Le piano, seul ou accompagné
Bernardin de Saint-Pierre écrivait que, dans les chambres de musique, les araignées tissaient toujours leur toile dans l’angle où jouent les musiciens et qu’elles attendaient qu’ils soient partis pour les finir, comme si la vibration de la musique éteinte était nécessaire à l’achèvement de leur travail. Il faudrait se pencher sur la perception musicale étrange des insectes car les cigales de La Roque-d’Anthéron semblent commenter entre elles avec la même insistance ce que nous entendons, quel que soit l’instrument qui, cette année, ne se résume pas au piano. C’est aussi cela, un acte de résistance : le piano est là à chaque concert, instrument qui se suffit si bien à lui-même qu’il peut contenir un festival dans sa table d’harmonie. Mais cette année il n’est pas toujours leader, d’autres instruments prennent le pas parfois : le violon, le violoncelle des sonates de Beethoven où les incontournables frères Capuçon ont des accompagnateurs de luxe, Nicholas Angelich et Kit Armstrong.

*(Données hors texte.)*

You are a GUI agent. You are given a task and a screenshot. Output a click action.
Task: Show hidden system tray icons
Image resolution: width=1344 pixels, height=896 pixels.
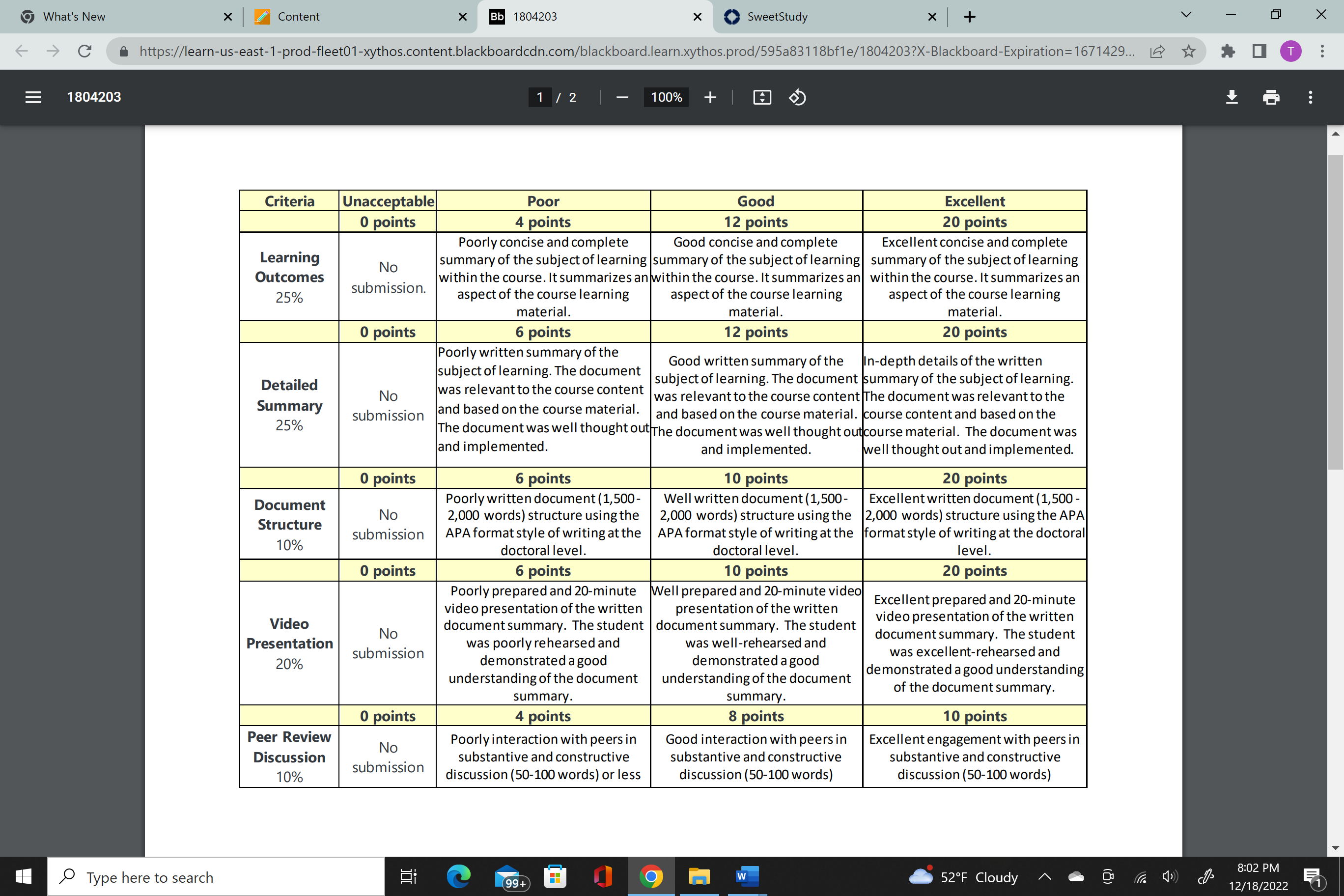coord(1044,876)
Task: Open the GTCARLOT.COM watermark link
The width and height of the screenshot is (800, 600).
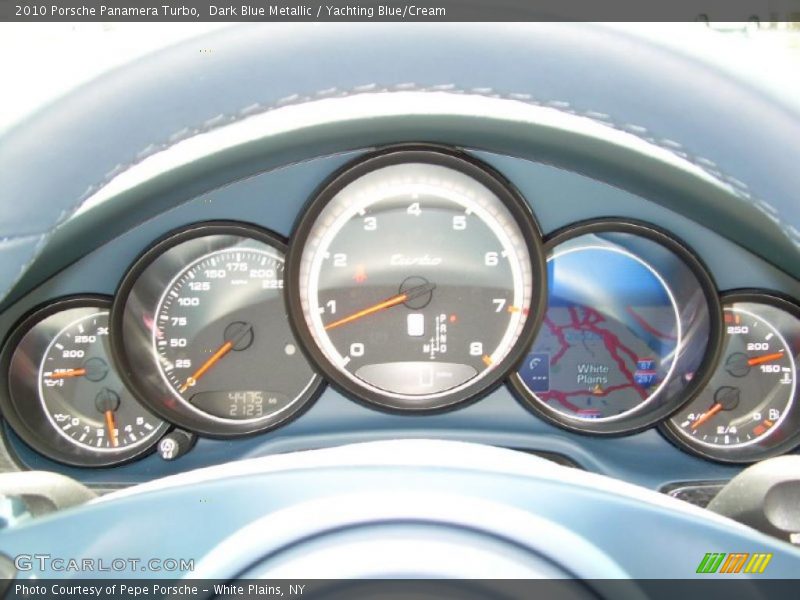Action: click(x=104, y=563)
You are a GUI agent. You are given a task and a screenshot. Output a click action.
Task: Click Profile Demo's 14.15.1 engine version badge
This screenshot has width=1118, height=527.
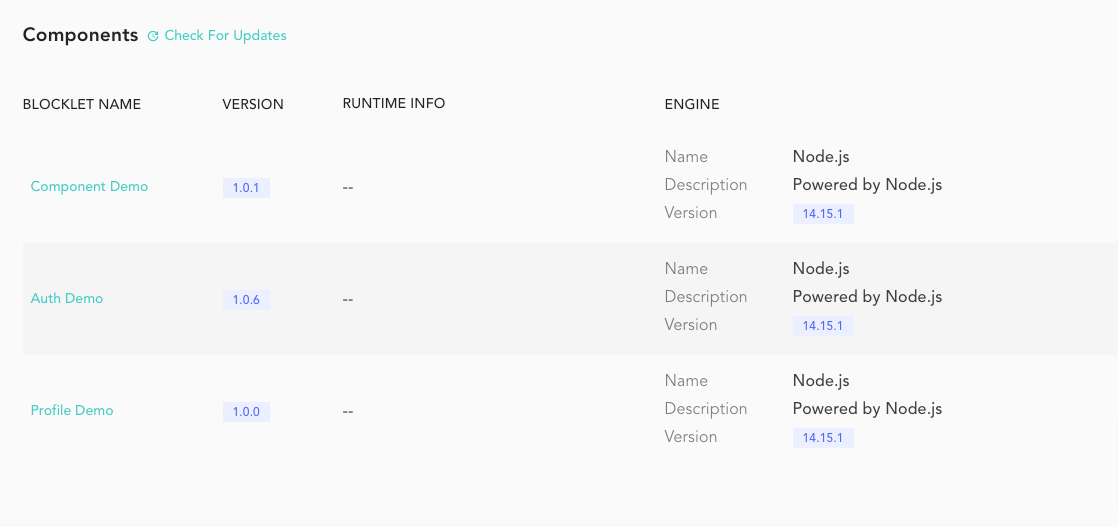823,438
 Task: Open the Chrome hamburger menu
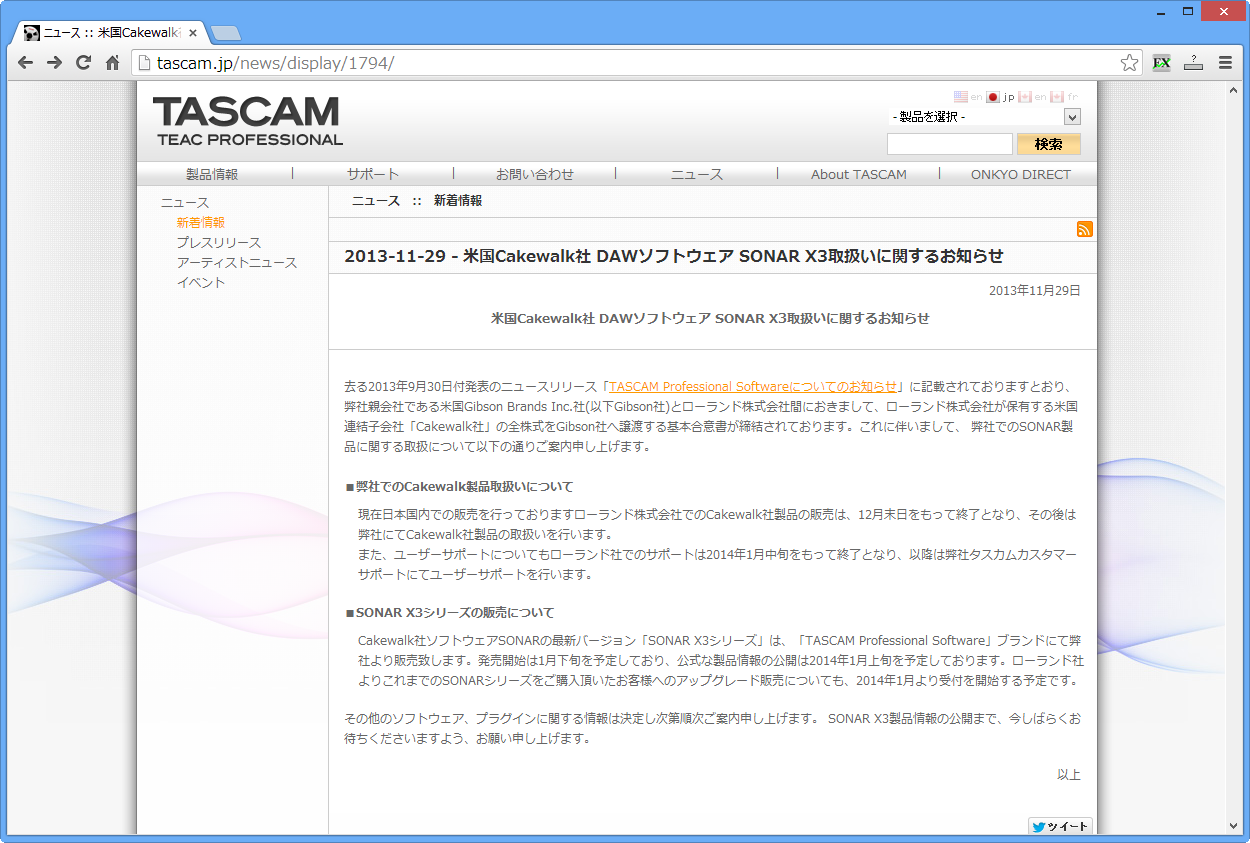tap(1225, 63)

Edgar Moreau, leader du jeune violoncelle français, vient en star, et son brillant petit frère, Jérémie, tient le piano -on y reviendra- dans le fond, derrière le reste de la famille…
Graines de pianistes et stars du monde
L’occasion cette année d’entendre des pianistes la plupart français rares ou encore peu starisés. C’est souvent le cas ici, ce l’est encore plus. La grande professeur Hortense Cartier-Bresson, dont on vante en le murmurant son rare Cd consacré à Brahms, sera là, comme les jeunes Célimène Daudet, Célia Oneto Bensaid, Audrey Vigoureux ou l’Espagnol Jorge Gonzalez Buajasan: ils grandiront mais La Roque-d’Anthéron les aura fait grandir plus vite, tels les platanes et les séquoias qui bercent le parc de leur ombre immense. Et les stars sont là, bien sûr, retrouvant le plaisir de jouer (tous les artistes, après des mois si durs, en ont souvent pleuré d’émotion) : Lucas Debargue, Alexandre Kantorow, Anne Queffélec, Jean-Marc Luisada. Adam Laloum qui fermera le ban le 21 août. Et Bertrand Chamayou, Arcadi Volodos, les brillantes Beatrice Rana et Marie-Ange Nguci, Jean-Philippe Collard, Abdel Rahman El Bacha, Bruno Rigutto (la génération d’avant).
C’est comme s’il s’agissait de nous prouver que la France regorge de grands pianistes qui sont d’abord de grands musiciens. Car on le dit mais, sans faire de patriotisme hors de propos, on ne le prouve pas toujours. Cette année, les voici tous, confrontés aux « murmures de la forêt » que vantaient les romantiques allemands et qui en tirent une sève bienvenue qui nous ferait presque oublier des circonstances exceptionnelles. Des pianos résistants au cœur d’un désastre culturel.
40e Festival international de piano : parc du château de Florans à La Roque-d’Anthéron (Bouches-du-Rhône), jusqu’au 21 août.